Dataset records
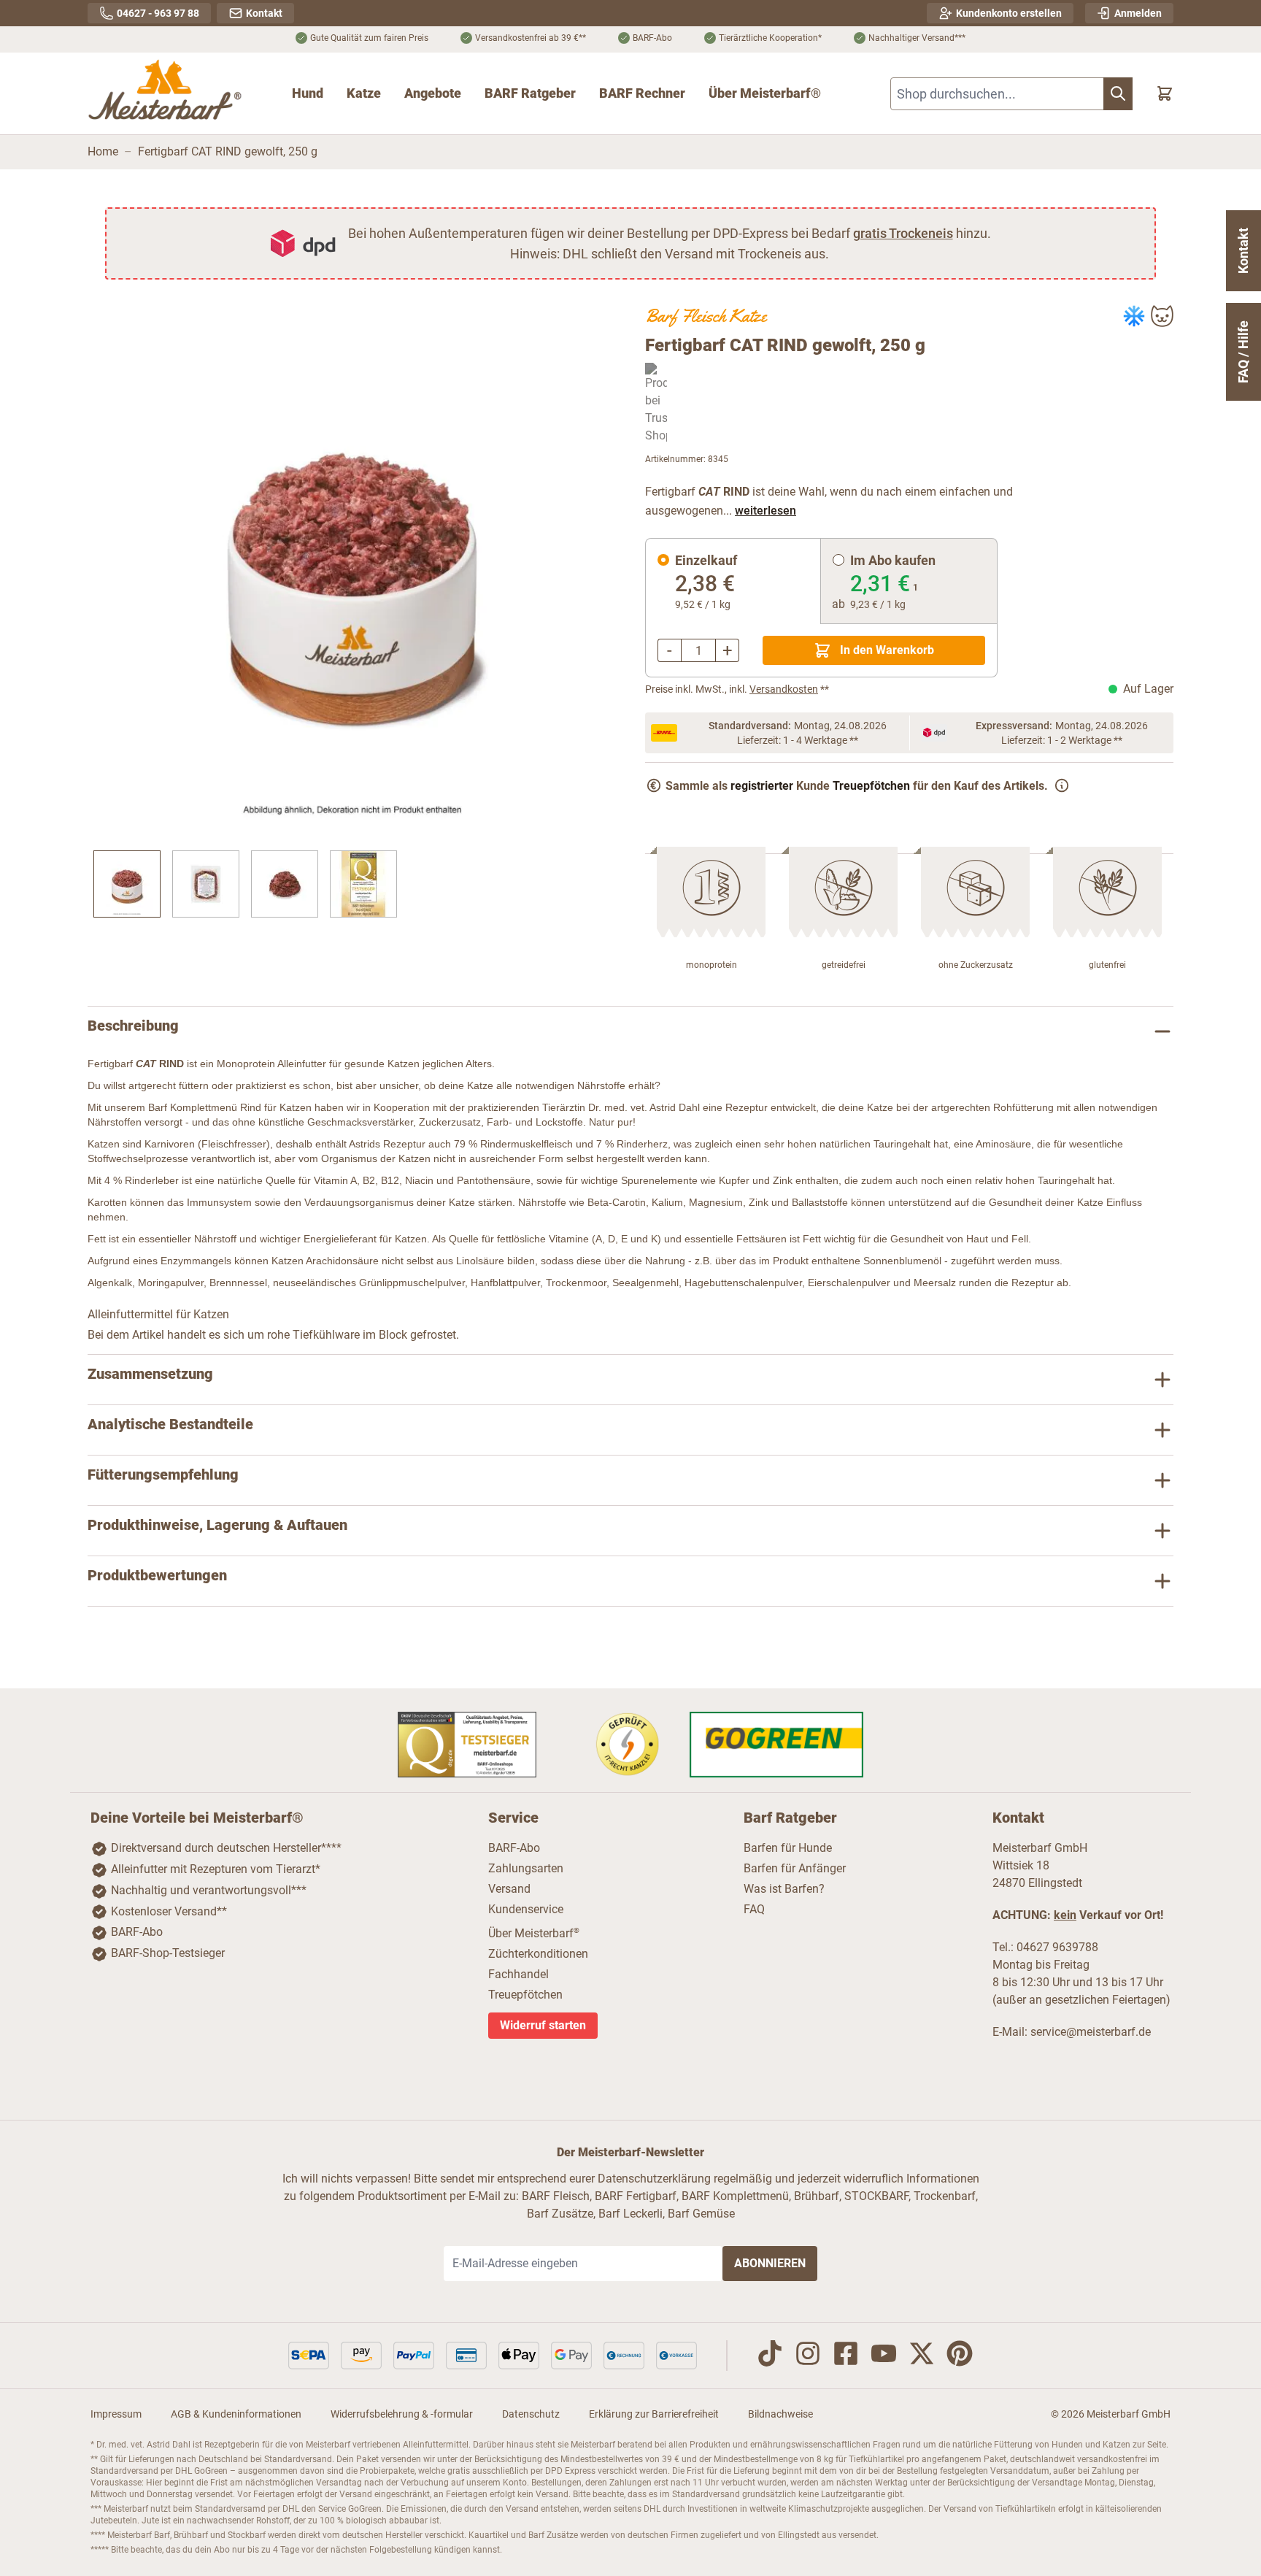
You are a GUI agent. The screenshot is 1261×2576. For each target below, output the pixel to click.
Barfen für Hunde (788, 1848)
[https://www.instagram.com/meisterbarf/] (808, 2355)
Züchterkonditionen (538, 1954)
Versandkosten (783, 689)
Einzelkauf (706, 560)
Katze (364, 93)
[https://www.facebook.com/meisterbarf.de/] (846, 2355)
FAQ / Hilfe (1243, 351)
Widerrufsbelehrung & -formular (402, 2414)
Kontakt (1243, 251)
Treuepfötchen (871, 786)
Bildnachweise (780, 2414)
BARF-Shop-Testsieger (168, 1953)
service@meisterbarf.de (1090, 2032)
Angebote (432, 93)
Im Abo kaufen (893, 560)
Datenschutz (531, 2414)
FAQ (754, 1909)
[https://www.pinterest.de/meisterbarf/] (959, 2355)
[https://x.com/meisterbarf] (922, 2355)
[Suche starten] (1118, 93)
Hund (307, 93)
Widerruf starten (543, 2025)
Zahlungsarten (525, 1868)
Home (103, 151)
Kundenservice (525, 1909)
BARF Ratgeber (530, 93)
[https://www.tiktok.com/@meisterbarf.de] (770, 2355)
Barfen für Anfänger (795, 1868)
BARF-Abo (137, 1932)
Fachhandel (518, 1974)
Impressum (116, 2414)
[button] (352, 568)
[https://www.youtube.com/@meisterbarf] (884, 2355)
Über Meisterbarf (533, 1933)
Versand (509, 1889)
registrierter (761, 786)
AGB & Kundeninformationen (236, 2414)
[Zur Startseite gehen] (166, 93)
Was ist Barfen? (784, 1889)
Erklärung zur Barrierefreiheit (654, 2414)
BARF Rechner (642, 93)
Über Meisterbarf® (765, 93)
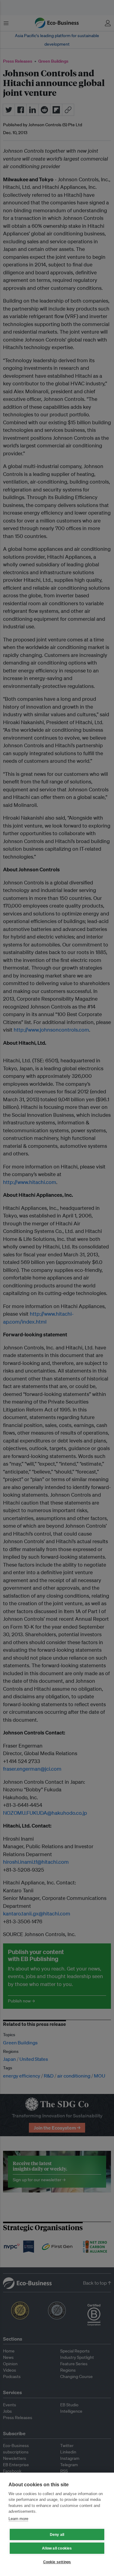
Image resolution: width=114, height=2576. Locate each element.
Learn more (18, 2518)
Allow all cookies (57, 2548)
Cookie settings (57, 2562)
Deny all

» **YOUR OBJECTIVE**: Nothing but the lines from the one containing "AGB & Kundeninformationen (236, 2414)" through the last line of the data should appear in the answer, copied exactly, with pictures excluded.

» **OUTPUT OF THE TASK**:
AGB & Kundeninformationen (236, 2414)
[Zur Startseite gehen] (166, 93)
Was ist Barfen? (784, 1889)
Erklärung zur Barrierefreiheit (654, 2414)
BARF Rechner (642, 93)
Über Meisterbarf® (765, 93)
Image resolution: width=114, height=2576. Locate each element.
Learn more (18, 2518)
Allow all cookies (57, 2548)
Cookie settings (57, 2562)
Deny all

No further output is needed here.